Insulin increases plasma membrane content and reduces phosphorylation of Na(+)-K(+) pump alpha(1)-subunit in HEK-293 cells.

Insulin stimulates K(+) uptake and Na(+) efflux via the Na(+)-K(+) pump in kidney, skeletal muscle, and brain. The mechanism of insulin action in these tissues differs, in part, because of differences in the isoform complement of the catalytic alpha-subunit of the Na(+)-K(+) pump. To analyze specifically the effect of insulin on the alpha(1)-isoform of the pump, we have studied human embryonic kidney (HEK)-293 cells stably transfected with the rat Na(+)-K(+) pump alpha(1)-isoform tagged on its first exofacial loop with a hemagglutinin (HA) epitope.
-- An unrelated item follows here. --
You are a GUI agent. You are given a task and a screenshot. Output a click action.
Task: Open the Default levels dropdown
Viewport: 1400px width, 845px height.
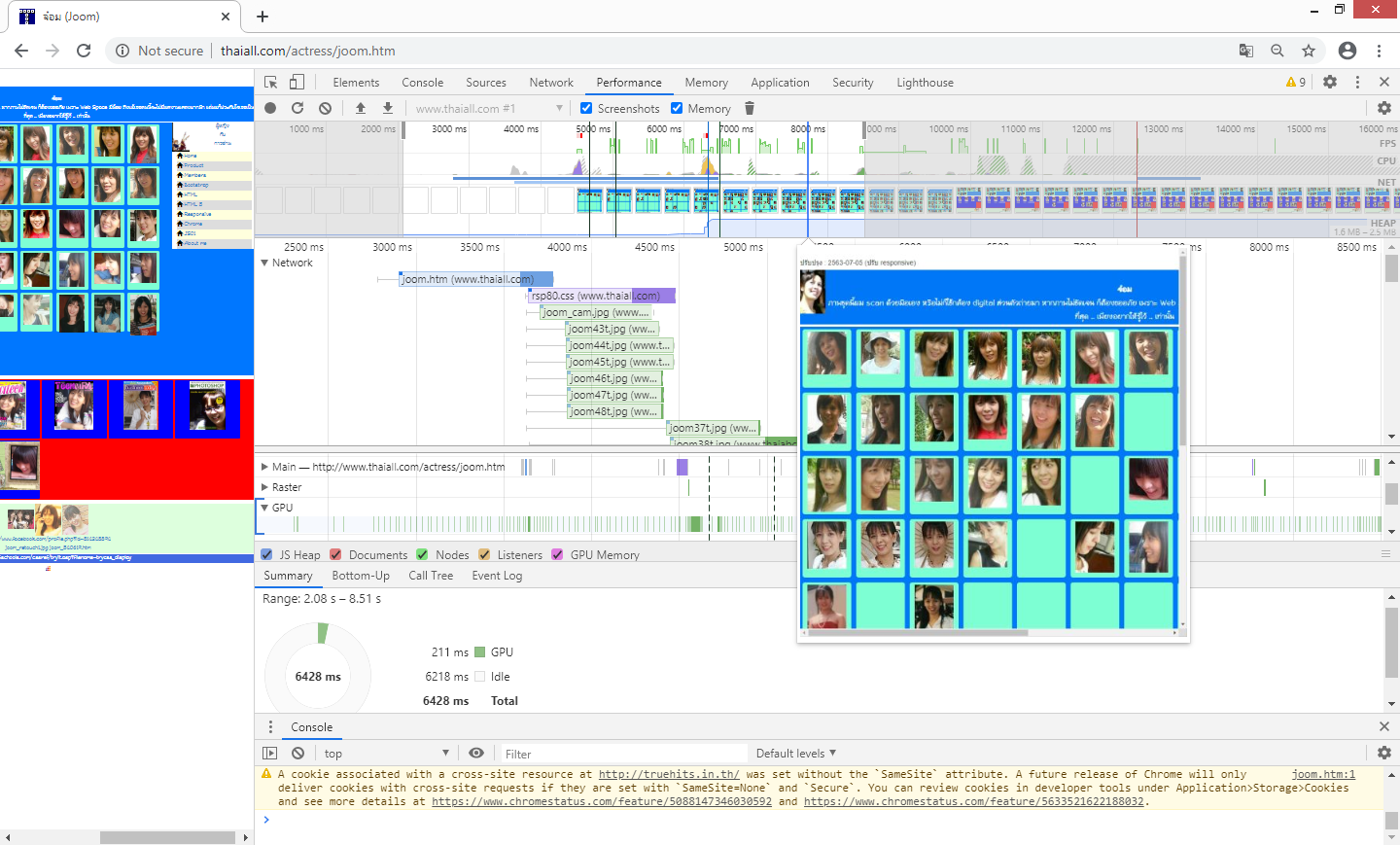(x=795, y=754)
The plasma membrane content of alpha(1)-subunits was quantitated by binding a specific HA antibody to intact cells. Insulin rapidly increased the number of alpha(1)-subunits at the cell surface. This gain was sensitive to the phosphatidylinositol (PI) 3-kinase inhibitor wortmannin and to the protein kinase C (PKC) inhibitor bisindolylmaleimide. Furthermore, the insulin-stimulated gain in surface alpha-subunits correlated with an increase in the binding of an antibody that recognizes only the nonphosphorylated form of alpha(1) (at serine-18). These results suggest that insulin regulates the Na(+)-K(+) pump in HEK-293 cells, at least in part, by decreasing serine phosphorylation and increasing plasma membrane content of alpha(1)-subunits via a signaling pathway involving PI 3-kinase and PKC.